Economic Growth in Malaysia to Remain Strong into Q4

Economic Growth in Malaysia to Remain Strong into Q4
Economic Growth in Malaysia to Remain Strong into Q4

KUALA LUMPUR: Malaysia’s economic growth is anticipated to continue its strong performance into the fourth quarter of 2024, driven by internal and external factors following a notable GDP growth of 5.1 percent in the first half of the year.

Chin Yee Sian, an economist at RHB Investment Bank Bhd, noted that various drivers will sustain Malaysia’s growth trajectory in the coming months. She pointed out that trade and manufacturing sectors are expected to see enhanced activity, supported by a steady increase in domestic demand characterized by rising consumer and investment spending.

“Our positive outlook is reinforced by recent developments, including solid trade figures and industrial production metrics, as well as favorable outcomes from ongoing investment activities linked to multi-year infrastructure projects and business-friendly policies,” she commented in her research report.

RHB Research has upheld its GDP forecast for Malaysia at 5.0 percent for 2024, which aligns closely with the government’s projection of 4.0 to 5.0 percent.

On the domestic front, Chin expressed confidence in the growth of private consumption, bolstered by favorable labor market conditions.

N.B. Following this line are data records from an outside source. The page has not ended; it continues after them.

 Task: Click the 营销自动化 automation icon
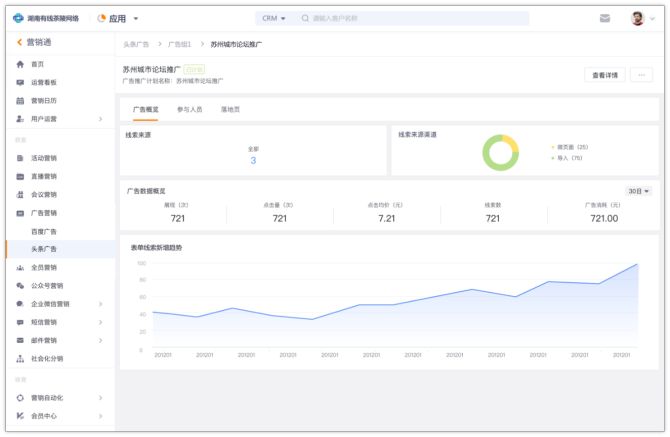click(x=20, y=398)
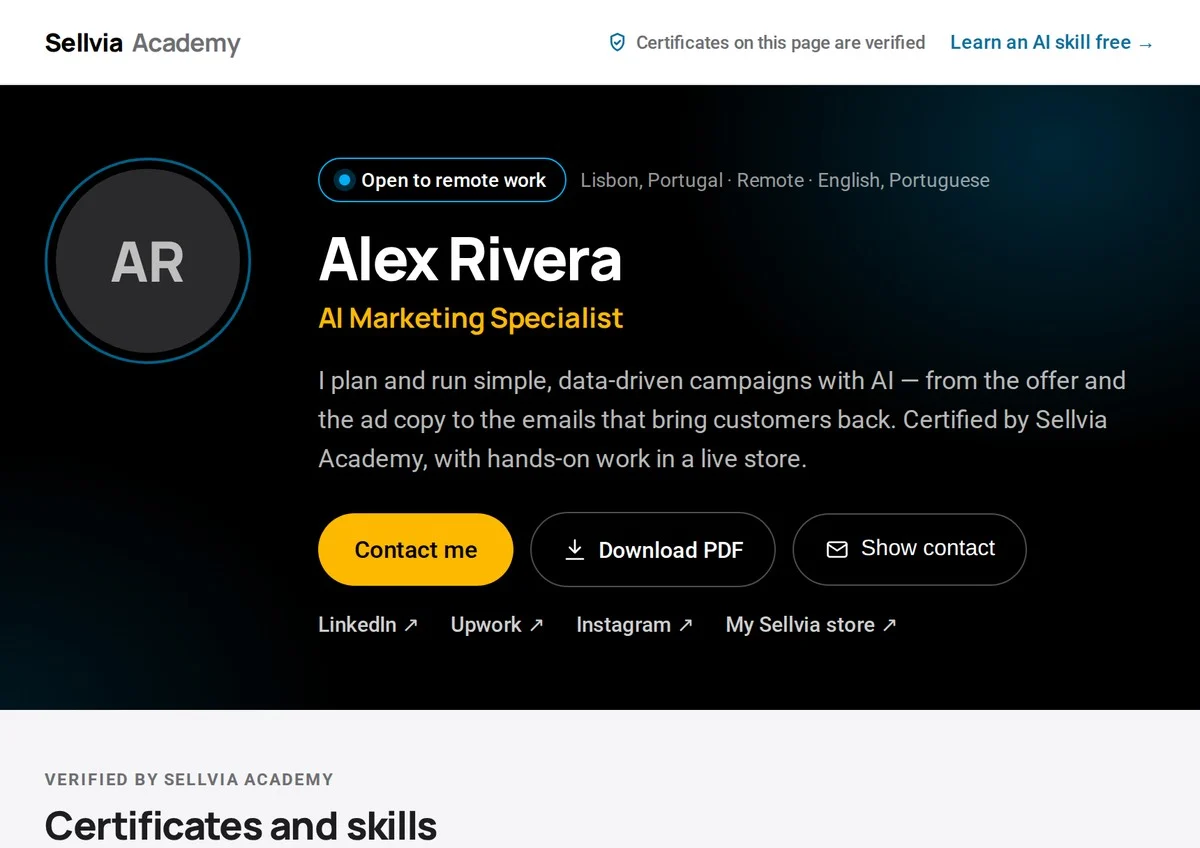Open the Instagram link
Viewport: 1200px width, 848px height.
point(635,625)
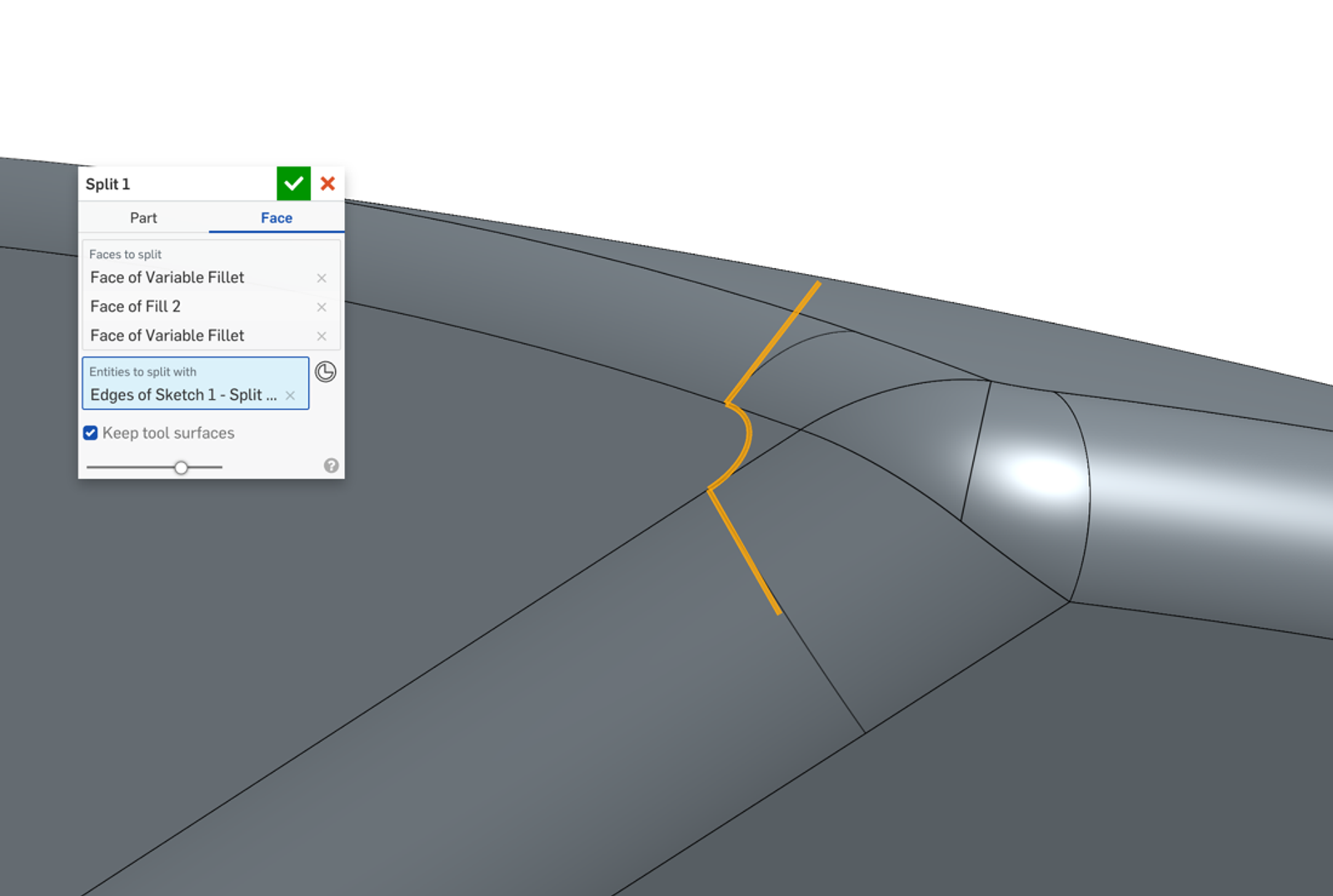Cancel Split 1 using the red X
This screenshot has width=1333, height=896.
(327, 183)
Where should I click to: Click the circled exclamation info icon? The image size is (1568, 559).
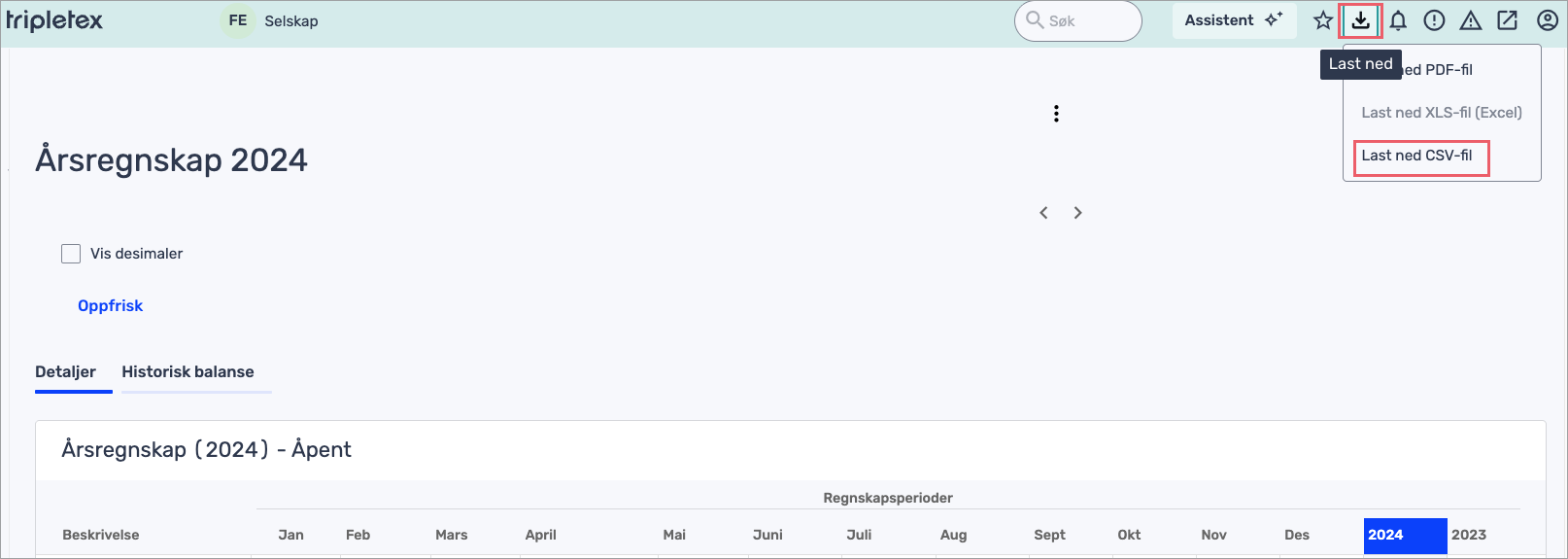(x=1434, y=20)

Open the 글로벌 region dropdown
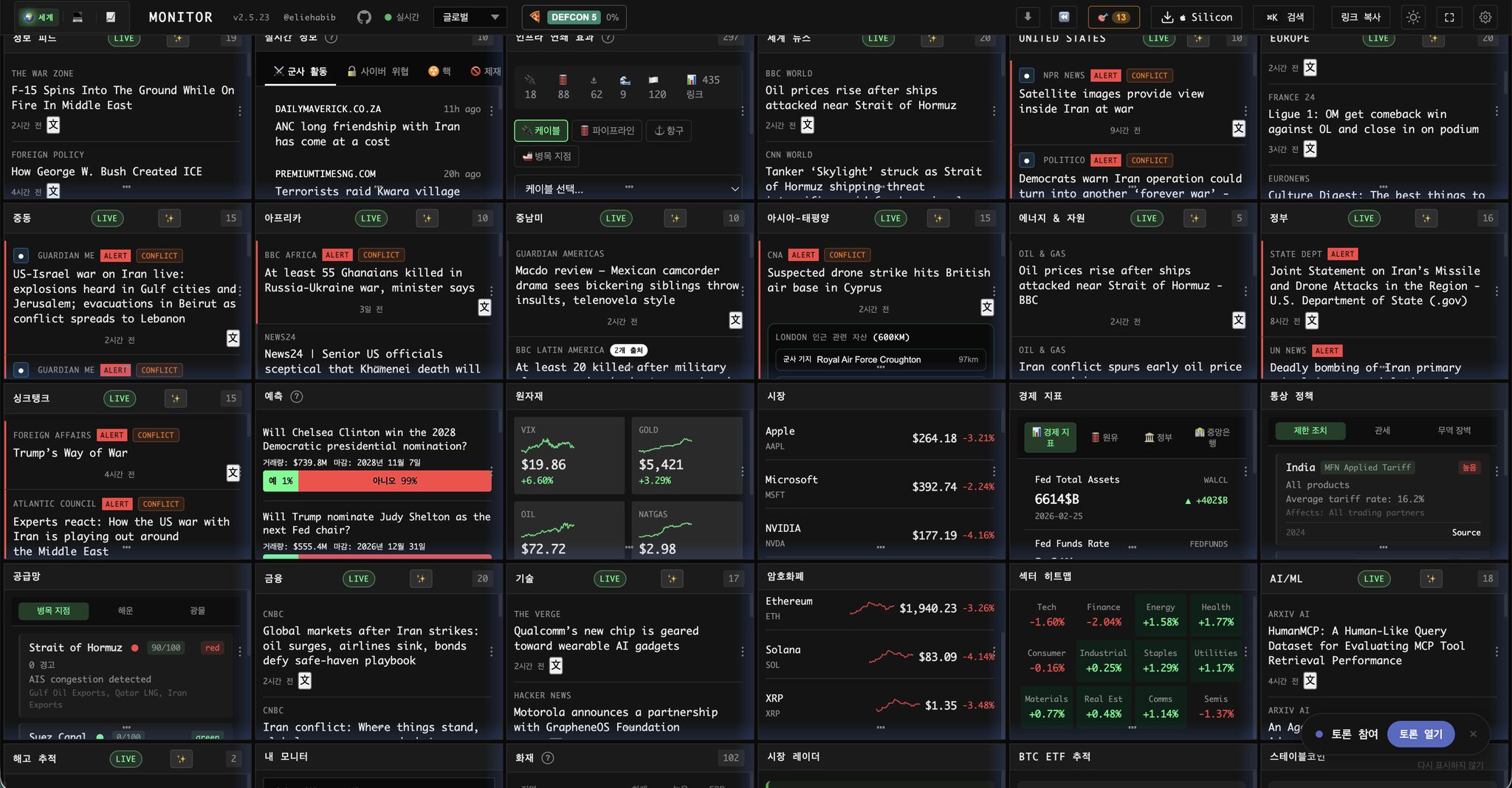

She noted that the ongoing increase in consumer expenditure and the resurgence of tourism activities will significantly contribute to the growth of service sectors, including retail trade, accommodation, and communications.

“Moreover, investment spending is expected to remain robust, driven by government policies that favor businesses and the execution of initiatives outlined in national master plans,” she added.

Chin also emphasized that Malaysia’s trade performance is expected to stay resilient, buoyed by optimistic economic growth in major markets and a global technological upcycle.

Despite the positive outlook, Chin acknowledged certain challenges, such as potential reductions in consumer spending linked to lower disposable incomes due to subsidy realignment, alterations in social assistance programs, and increases in the services tax.

She cautioned that trade performance could be slower than anticipated if protectionist policies emerge from the United States, particularly in light of any ongoing real estate recovery issues in China.

On the topic of inflation, Chin indicated that the headline inflation rate might stabilize within the range of 2.0 to 2.3 percent for the remainder of the year, assuming that any adjustments to RON95 fuel prices are deferred until December 2024 at the earliest.

“Inflationary pressures remain manageable following the diesel price adjustments in Peninsular Malaysia and the modifications to the services tax, which resulted in a 1.8 percent increase in headline inflation over the first eight months,” she noted.

Looking ahead, the trajectory of inflation will largely depend on the timing and scale of RON95 subsidy reforms, demand-pull factors stemming from Malaysia’s robust growth figures, and fluctuations in global commodity and food prices.

Chin also mentioned that the overnight policy rate is likely to remain steady at 3.0 percent, given the manageable inflation levels and stable economic prospects.

Additionally, she maintained that the fiscal deficit projection stands at 4.3 percent of GDP for this year, with a potential target of 3.5 percent for the following year.

“The recent introduction of a diesel price float in Peninsular Malaysia will complement existing fiscal consolidation strategies, including the revision of the services tax and utilities tariffs, expected to improve the fiscal outlook compared to 2023,” she highlighted.

Chin anticipates that the upcoming Budget 2025 announcement will seek a balance between fiscal sustainability and economic growth initiatives. She looks forward to further clarifications regarding the RON95 fuel subsidy restructuring, the High-Value Goods Tax, the Progressive Wage System, and the new remuneration scheme for civil servants.

Furthermore, the government might explore broadening the range of taxable goods and services under the current sales and services tax (SST) framework to enhance revenue from consumption taxes.